We are pleased to present this group exhibition which has been a priority project for the gallery for some time.
The theme of Still Life, from Antiquity to the present, primarily involves assembling or presenting objects in compositions that intensify their symbolic meanings. This symbolic dimension of objects was first religious in the Middle Ages (but this category is not recognized by some), then became philosophical, secular and cultural when the genre was developed in 17th century in the Netherlands, in the pomp of the time and the accumulation of decorative objects. At that time, it reflects the abundance and prosperity of this period.
Religious morality was gradually diluted in the evolution of morals, progress and enthusiasm for science, discoveries (especially botanical) from overseas exploration and their scientific illustrations. Artists became reconciled with Nature and objects in themselves, and then the aesthetic preoccupation gradually took over. Nevertheless, the genre has long been considered a minor one.
According to Margit Rowell*, the domestic content of the still life caused the genre to be relegated to the bottom of the ladder, similar to "women's work," mainly because it portrays content and spaces considered to fall within feminine matters, this argument being sufficient for it to be judged unworthy of interest. This gives special meaning to how women artists revisited the genre in the course of history.
Despite these reductive considerations, the still life has remained attractive to artists of all times and movements, probably because it contains specific qualities, such as the highly revealing scope of these objects of a specific time and society, and the relationship that society has with these objects.
"The process of selection is traditionally influenced by the role certain objects play in the context of a given society. Although the objects are relatively generic, as subjects they are not timeless; their choice is dictated by their place, be it passive or aggressive, in a historical and cultural fabric. (…)

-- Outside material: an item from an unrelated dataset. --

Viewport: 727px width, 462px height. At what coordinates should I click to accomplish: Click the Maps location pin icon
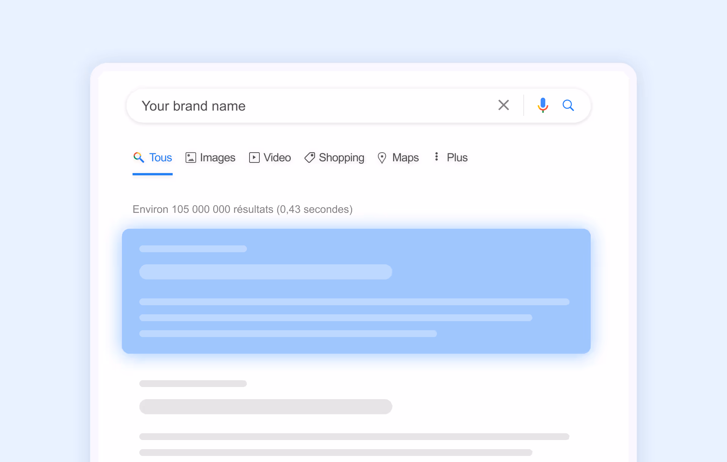(382, 158)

These works (like all artworks) do not depict the real or the natural but are cultural signifiers, and the codes by which they operate are not spontaneously invented and reinvented but ideologically determined, not personal to the artist but strategically symbolic of the priorities and desires of a given society at a given time." *
This can be seen quite clearly from the genre's beginnings, when artists worked mainly on orders placed by the bourgeoisie. From the 20th century, the avant-gardes complicated this relationship to the object by distancing themselves from bourgeois values and sponsors, by introducing their own narrative and their personal relationship to objects. It was still a reflection of a social structure, but the place of artists in this structure and thus their viewpoint had changed. Since the still life was not subject to as many aspirations as other more highly valued genres (portraiture, landscape or history painting), it became the perfect tool for contemporary expression of these avant-gardes in search of freedom.
"This narrowly circumscribed genre has to this day been locked into a definition (or rather a perception) based on its lowest common denominator, the inanimate commonplace object, and yet, precisely because of this consistent and presumably unadventurous subject matter, the still life has lent itself to all manner of adventurous visual interpretation." *
Since the still life achieved its recognition over the course of history, it seems that precisely its classical and respectable aspect, a reflection of a past time, arouses the interest of artists who can revisit it today carrying the baggage of the 20th century’s formal deconstruction.
While integrating the works of these different periods, however, we never have a feeling that time jumps back and forth. Rather, we feel able to visualize this secular genre and retrace it as a path without discontinuities, as an ideal and natural way of reading the history inside History. A history of objects, but more than anything a history of our relationships with objects and thus the economic, political and aesthetic issues that underpin them.
* Margit Rowell, "Objects of Desire: The Modern Still Life" The Museum of Modern Art, 1997.